Note: Two factor authentication is available only to users who use traditional email/password combination for logging in. Customers dependant on SSO for logging in to HappyFox, will have to configure two factor authentication on their corresponding SSO provider’s portal.
Two factor authentication can be enabled for all agents at account level or each agent can choose to enable it themselves.
Enabling 2FA at account level
Agents having “Manage Security” permission can navigate to Manage >> Security >> Two factor Authentication(tab) and enable the feature as shown below.
Once this is enabled, on the next login, all the agents will be forced to configure 2FA before proceeding into the app as shown below.
Enabling 2FA at agent level
Agents can enable two factor authentication by following the steps below
Every agent in your HappyFox account will see an additional tab called “Security” within their “My Settings” section as shown below.
The agent should then download “Google Authenticator” app (available for both iOS and Android devices) and scan the QR code displayed displayed on the screen. Alternatively, they can enter the secret key to configure the code generator.
A verification code will be displayed in the agent’s authenticator app. This verification code should be entered to complete the authentication process.
On successful verification, a set of backup codes is displayed to the agent. These codes can either be downloaded or copied for future use. In case of a device compromise, backup codes can be used as replacement for the verification/sign-in code during login.
Note: A backup code can be used only once.

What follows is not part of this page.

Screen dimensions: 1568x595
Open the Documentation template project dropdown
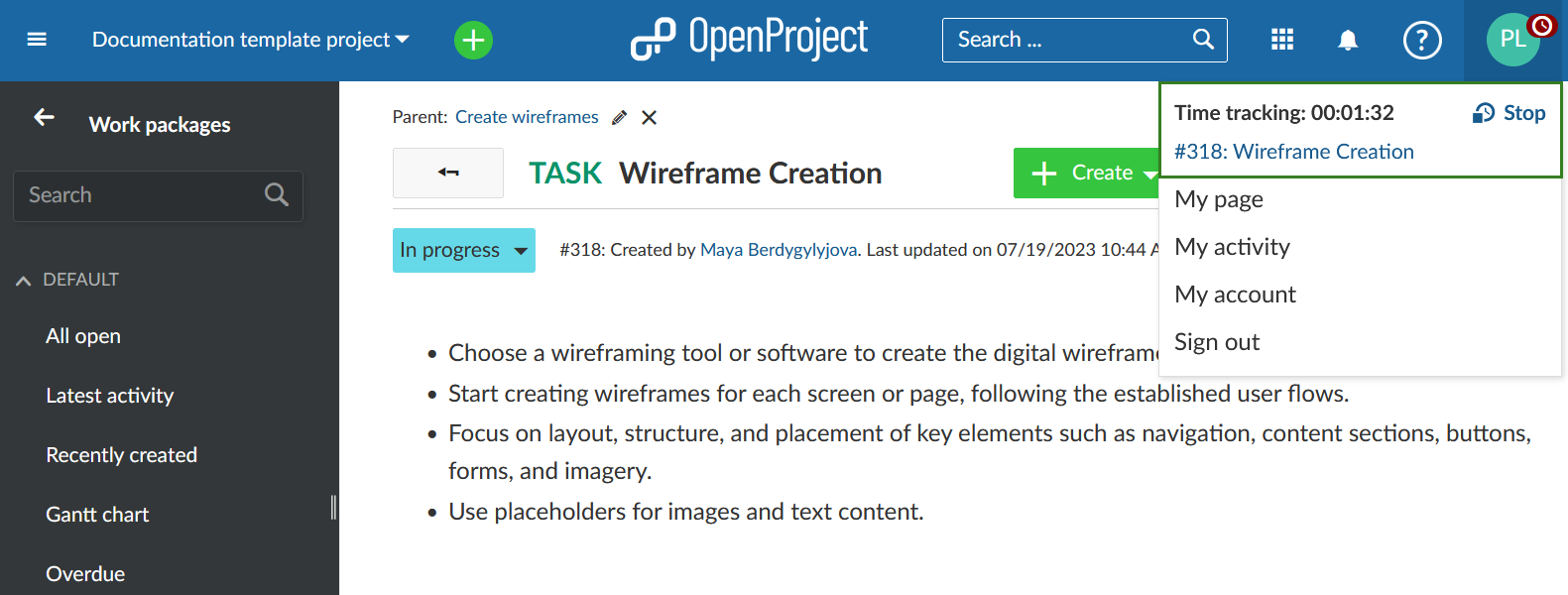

If all the generated backup codes are used, a new set can be generated.
Once the initial setup is done, the agent can re-configure two factor authentication if needed.
Note: On re-configuring, old code generators (if any) will be rendered obsolete. Verification codes generated using the old QR code will no longer work.
2FA during agent login
Once two factor authentication is enabled, the agent will be prompted to enter the verification code (sign-in code) generated using Google Authenticator app after a successful email/password validation.
If the agent is unable to access the authenticator app, backup codes can also be used for login.
If an agent enters incorrect validation code, he is prompted to try again. If the validation code is incorrect even during the subsequent prompt,, then HappyFox treats this as an invalid login attempt. The user is taken back to the login screen and will have to authenticate himself (via email/password) before he can enter his validation code. Repeatedly entering incorrect validation codes can result in account lockout.